April 18, 2005 at 7:00pm
Mid-Atlantic Regional Office of Amnesty International USA
600 Pennsylvania Avenue SE, Fifth Floor
For more information, please contact Anne Ellsworth at anne_ellsworth2002@yahoo.ca or Erica Morgan at ericachandra@hotmail.com. No RSVP is necessary.
HAWA ADEN MOHAMED, SOMALIA
2005 RECIPIENT OF THE GINETTA SAGAN AWARD
Hawa Aden Mohamed was forced to flee from Mogadishu in 1991, when her country collapsed into civil war. Her flight led her to a new life in Canada, but within five years she chose to return to Somalia to continue the work for women and children that begun a decade before.
In the 1980s Ms Mohamed founded the first Woman’s Adult Education Development Center in Somalia, to help bring literacy and economic independence to Somali women. Ms Mohamed also established the Refugee Women’s Relief and Development Centre in response to the huge influx of refugees into Somalia.

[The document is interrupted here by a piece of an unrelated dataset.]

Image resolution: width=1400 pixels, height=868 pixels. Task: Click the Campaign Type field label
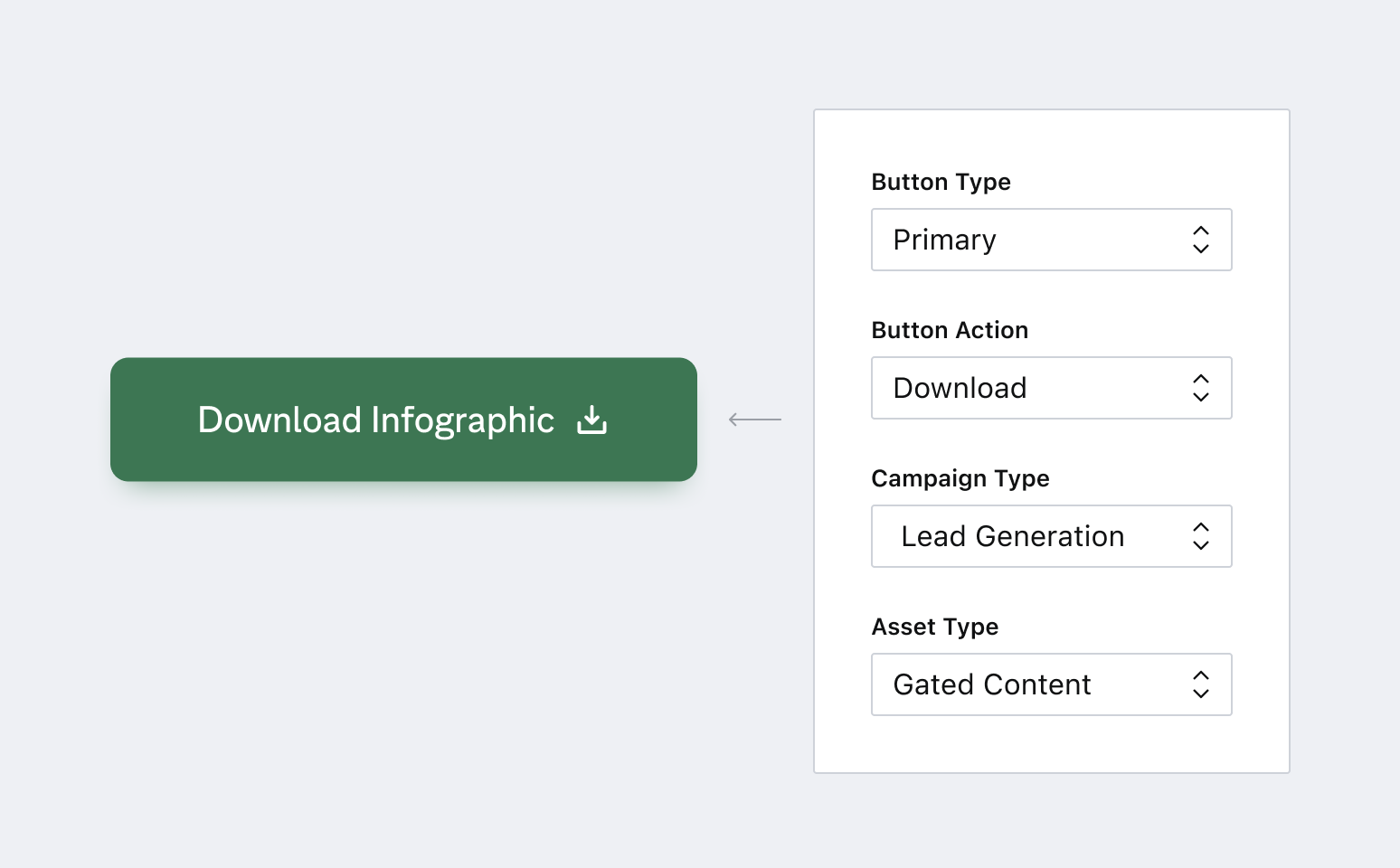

On her return to Somalia in 1995, Ms Mohamed settled in Kismayo, a city of over 80% displaced and destitute population, where she established the Jubba Women’s Development Centre (JWDC), with a mandate to promote women’s health and social, political and economic development. However, she was forced to flee Jubba in 1999 when militia groups invaded the city and destroyed the center. Ms Mohamed relocated in Galkayo, where she continues her work, founding the Galkayo Education Center for Peace and Development (GECPD). The centre serves over 500 women and children in many towns and villages with medical care, vocational and income-generating trainings, support for more than 50 orphans, and the only public school for girls in the area.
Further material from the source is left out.